LessWrong June 2, 2026 at 07:19 PM

dissolving-the-deep-learning-sample-ef...

1 correction found

Claim

prior VPT and behavioral-cloning baselines which used 100x more data.

Correction

The 100×-more-data comparison applies to OpenAI’s VPT baseline, not to the behavioral-cloning baselines in Dreamer 4. The paper says the BC baselines use the same contractor dataset, while only VPT used the much larger annotated-YouTube dataset.

Full reasoning

In the Dreamer 4 paper, the 100× less data claim is made specifically against OpenAI’s VPT offline agent, not against the paper’s behavioral-cloning baselines.

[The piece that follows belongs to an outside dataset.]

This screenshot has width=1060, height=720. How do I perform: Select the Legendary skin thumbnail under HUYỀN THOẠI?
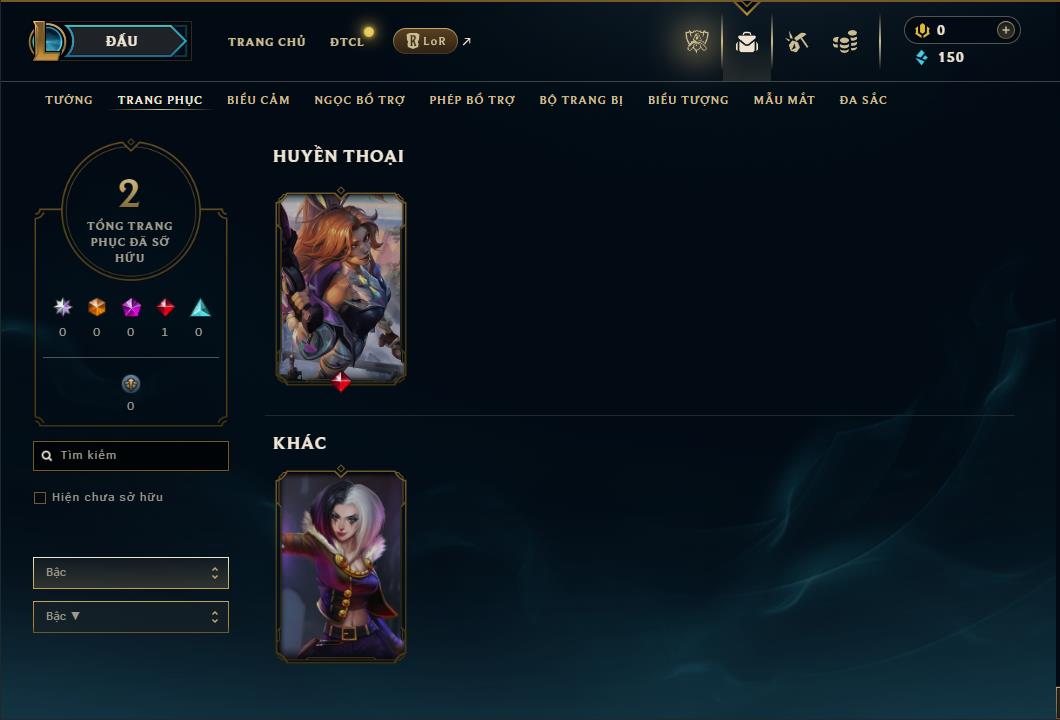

The paper’s Figure 3 caption says: “All methods have access to the same contractor dataset” and then separately says “Dreamer 4 substantially outperforms OpenAI’s VPT offline agent while using 100× less data.”

The methods section then distinguishes the baselines:

VPT (finetuned) is described as trained on 270K hours of synthetically annotated YouTube gameplay videos.
BC (notask) is described as training directly and only on the relevant subset of the contractor actions.
BC is described as trained on the same filtered contractor dataset as BC (notask).

So the article overgeneralizes the 100×-more-data comparison from VPT to the behavioral-cloning baselines. The Dreamer 4 paper supports saying that Dreamer 4 beat VPT while using 100× less data, but not that the behavioral-cloning baselines used 100× more data.

1 source

Training Agents Inside of Scalable World Models
Figure 3: “All methods have access to the same contractor dataset”… “Dreamer 4 substantially outperforms OpenAI’s VPT offline agent while using 100× less data.” Later, the paper defines BC baselines: “BC (notask)… trains directly and only on the relevant subset of the contractor actions” and “BC… is trained on the same filtered contractor dataset as BC (notask).”

Model: OPENAI_GPT_5 Prompt: v1.16.0